The Pitcairn Islands in the southern Pacific Ocean may be small and remote, but their surrounding waters are massive and home to one of the best-preserved marine ecosystems on the planet.
Pitcairn, a British Overseas Territory, is made up of four islands: Pitcairn, Henderson, Oeno, and Ducie. Situated 4,500 kilometres (2,800 miles) from New Zealand (the closest landmass), Pitcairn is one of the world’s most remote group of islands. Only Pitcairn island itself is inhabited, with a population of around 55, the majority of whom are descendants of the mutineers of the British Royal Navy’s HMAV Bounty, who with their Tahitian companions settled Pitcairn in 1790.

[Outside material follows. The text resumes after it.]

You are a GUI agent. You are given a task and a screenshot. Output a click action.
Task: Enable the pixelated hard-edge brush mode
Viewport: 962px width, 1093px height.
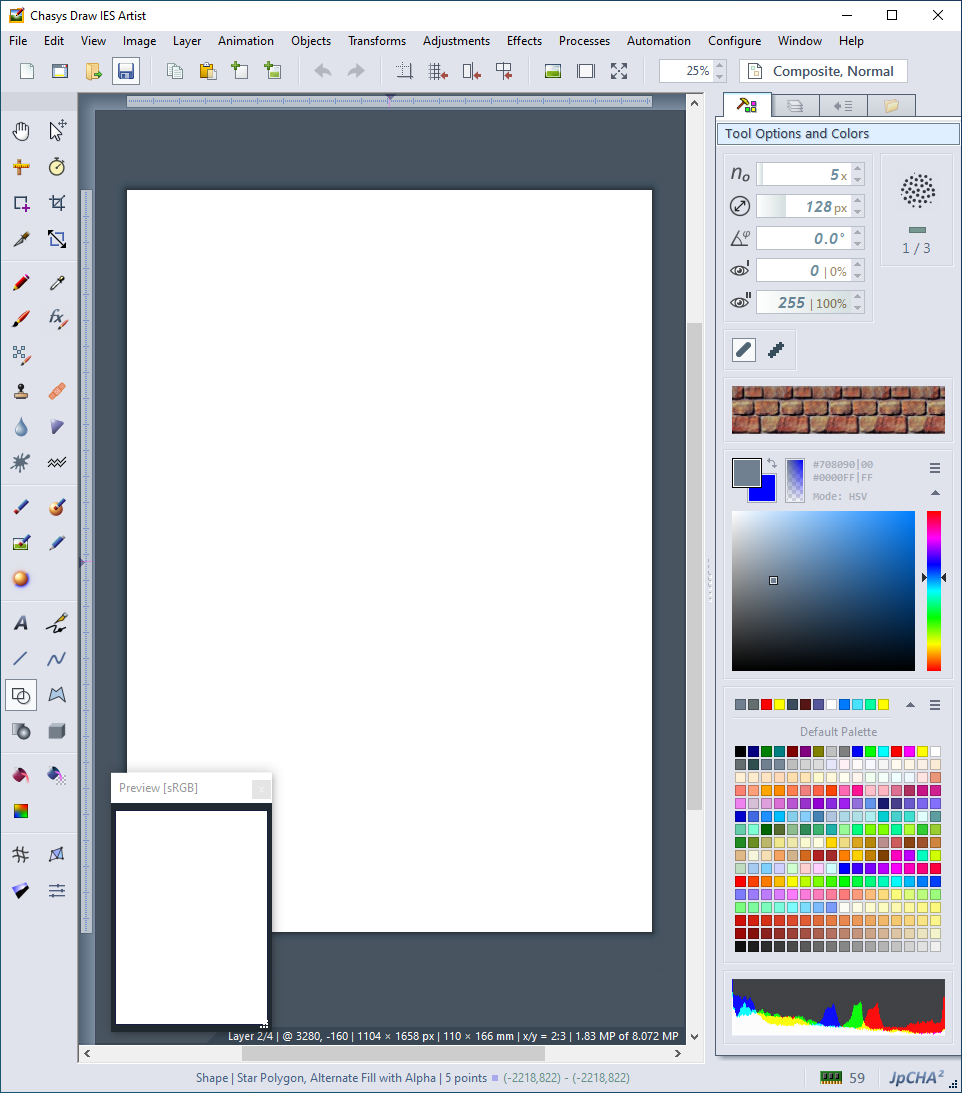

Since early 2011 Pew's Global Ocean Legacy project has been working with the Pitcairn islanders on the idea of establishing a large scale marine reserve within their waters. In March 2012 the National Geographic Society and Global Ocean Legacy conducted an expedition to Pitcairn to assess the health of the marine environment around all four islands, and also – for the first time ever – used dropcams, to investigate the deep water areas. Our surveys revealed incredibly healthy marine ecosystems, as well as plants and animals new to science. Threats to these waters from industrial fishing and the impacts of climate change are growing all the time and action must be taken now to prevent the future degradation of this precious seascape, and the abundant life that lives within it.